Nada fue planeado. La primera cabra que llegó a su finca fue más una casualidad que una idea de negocio. En realidad buscaban una mascota. Una tarde, Astrid y Salomón conducían su Volkswagen escarabajo rojo de regreso de un viaje a Medellín y pararon en la carretera en busca de queso de cabra. Llegaron al local, compraron lo que querían y en ese momento Astrid la vio: una cabra recién nacida. “¡Una belleza! La alcé, me encantó”. Preguntó en cuánto se la vendían. Le pidieron 250.000 pesos (unos 70 euros) y ella los pagó. Esa noche llegó a la finca con la cabra, la bautizó Princesa y la acostó sobre un cojín cerca de su cama. Le daba tetero, la arrullaba, la vestía con sacos de bebé. Días después pensó que Princesa necesitaba compañía. Entonces compró la segunda y la llamó Lucy. El tercero fue un macho, Pierre. En un santiamén, Astrid tenía ocho cabras más. Y así fue: un paso tras otro sin imaginarse lo que vendría y sin saber cómo criar estos animales.
—¿Los vendemos? —le preguntó Salomón.
—¡Ni de riesgos! —respondió Astrid.
Leyó sobre el tema en Internet y aprendió a ordeñar. Poco después los vecinos le preguntaron si vendía leche de cabra. En ese momento, Astrid recogía unos dos o tres litros diarios. Se dio cuenta de que podía iniciar un negocio: en botellas de gaseosa, comenzó a venderles leche a los vecinos. Poco a poco el asunto creció: de ese par de litros que ofrecía de forma casi fortuita, llegó a distribuir más de 50 al día a grandes empresas, que terminaron por considerar a Villa La Esperanza su mejor proveedor.

▸ **DATOS EXTRAÍDOS**:
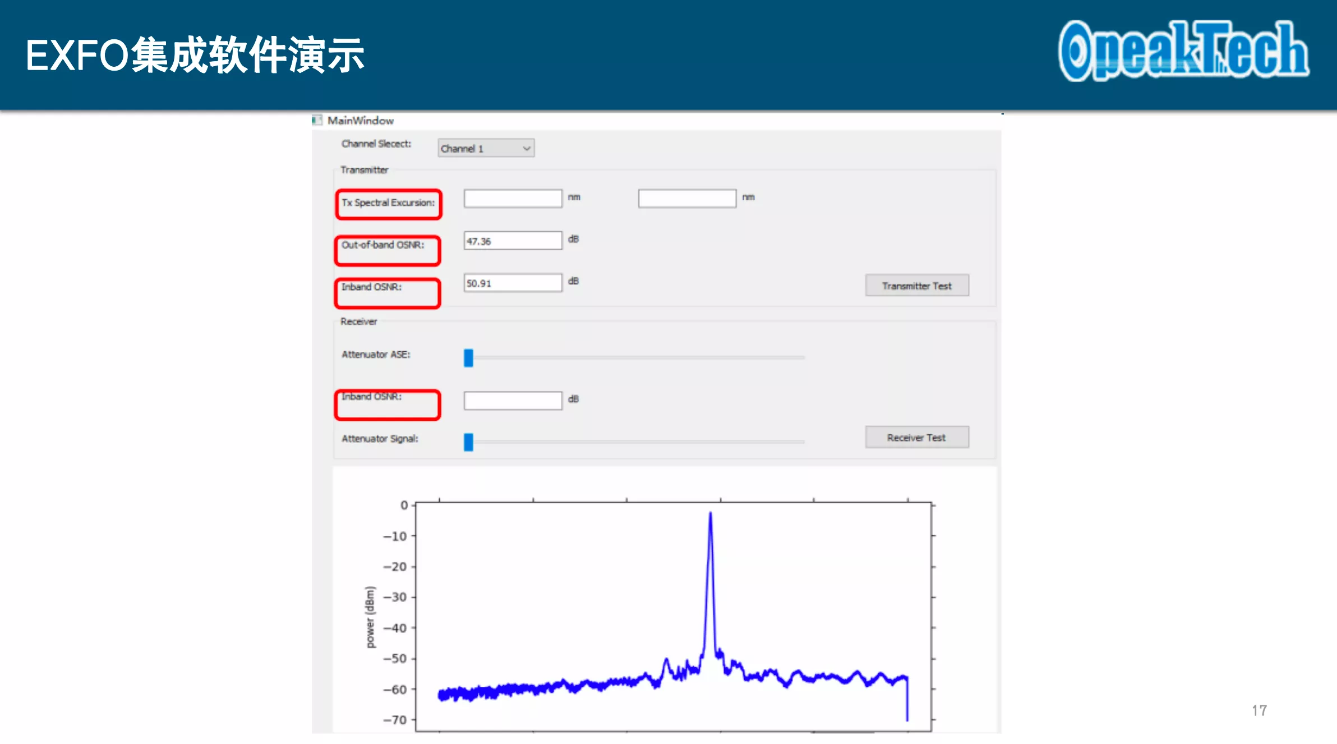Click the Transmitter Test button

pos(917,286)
---
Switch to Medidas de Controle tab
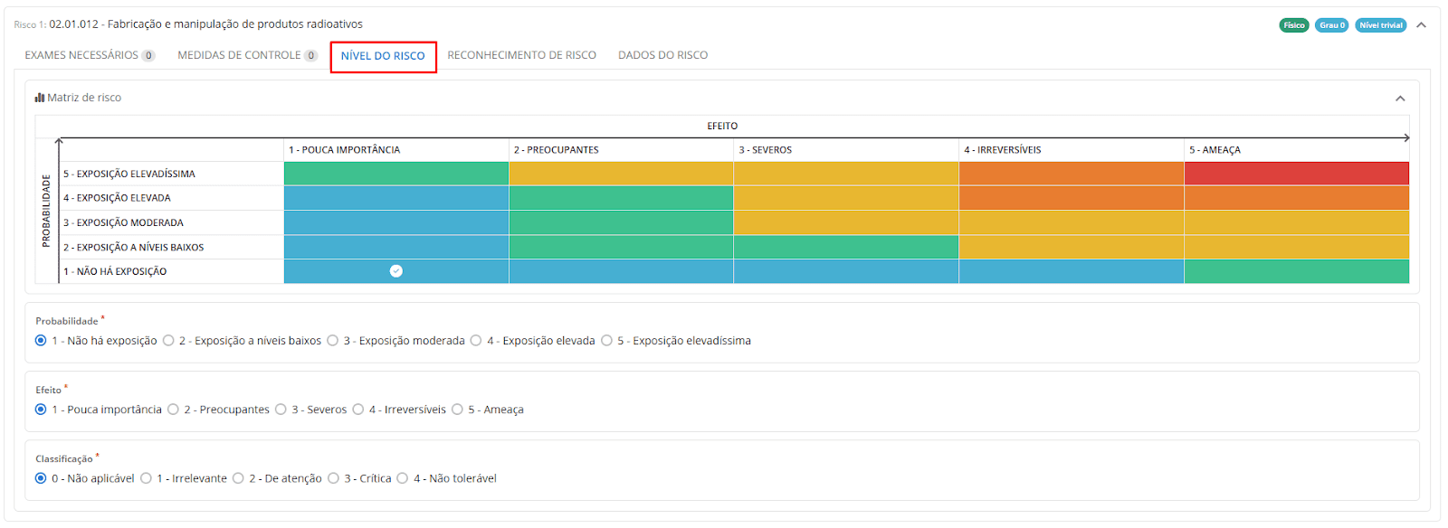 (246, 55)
--
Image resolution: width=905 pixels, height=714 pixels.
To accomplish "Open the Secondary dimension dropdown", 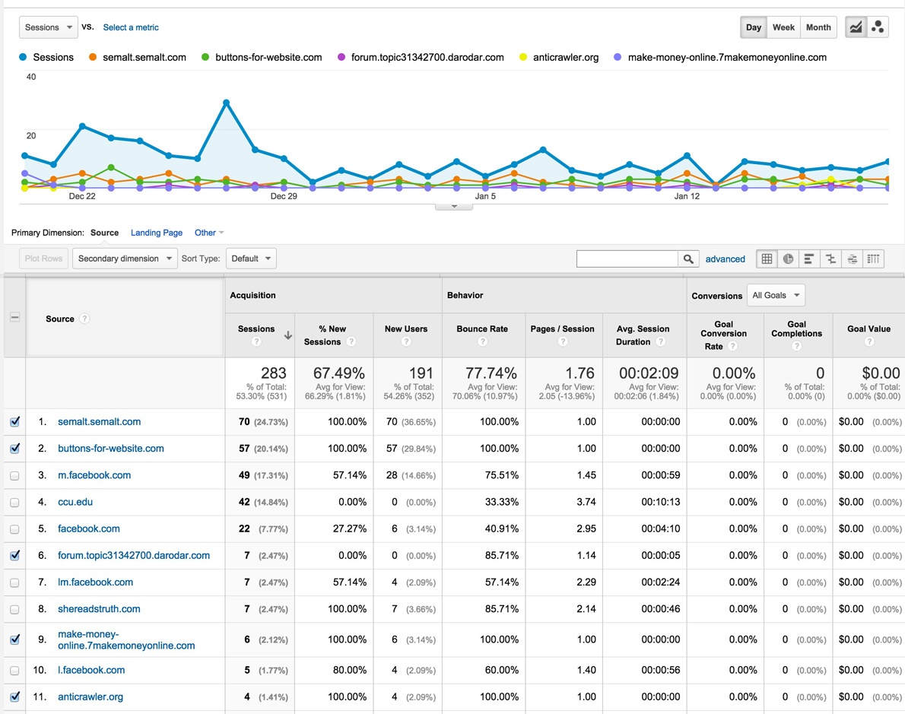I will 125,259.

▸ **QUÉ SE PIDE**: Escribe completo y sin ningún cambio el texto sobre las cabras de Astrid.

▸ **SOLUCIÓN DE LA TAREA**:
Nada fue planeado. La primera cabra que llegó a su finca fue más una casualidad que una idea de negocio. En realidad buscaban una mascota. Una tarde, Astrid y Salomón conducían su Volkswagen escarabajo rojo de regreso de un viaje a Medellín y pararon en la carretera en busca de queso de cabra. Llegaron al local, compraron lo que querían y en ese momento Astrid la vio: una cabra recién nacida. “¡Una belleza! La alcé, me encantó”. Preguntó en cuánto se la vendían. Le pidieron 250.000 pesos (unos 70 euros) y ella los pagó. Esa noche llegó a la finca con la cabra, la bautizó Princesa y la acostó sobre un cojín cerca de su cama. Le daba tetero, la arrullaba, la vestía con sacos de bebé. Días después pensó que Princesa necesitaba compañía. Entonces compró la segunda y la llamó Lucy. El tercero fue un macho, Pierre. En un santiamén, Astrid tenía ocho cabras más. Y así fue: un paso tras otro sin imaginarse lo que vendría y sin saber cómo criar estos animales.
—¿Los vendemos? —le preguntó Salomón.
—¡Ni de riesgos! —respondió Astrid.
Leyó sobre el tema en Internet y aprendió a ordeñar. Poco después los vecinos le preguntaron si vendía leche de cabra. En ese momento, Astrid recogía unos dos o tres litros diarios. Se dio cuenta de que podía iniciar un negocio: en botellas de gaseosa, comenzó a venderles leche a los vecinos. Poco a poco el asunto creció: de ese par de litros que ofrecía de forma casi fortuita, llegó a distribuir más de 50 al día a grandes empresas, que terminaron por considerar a Villa La Esperanza su mejor proveedor.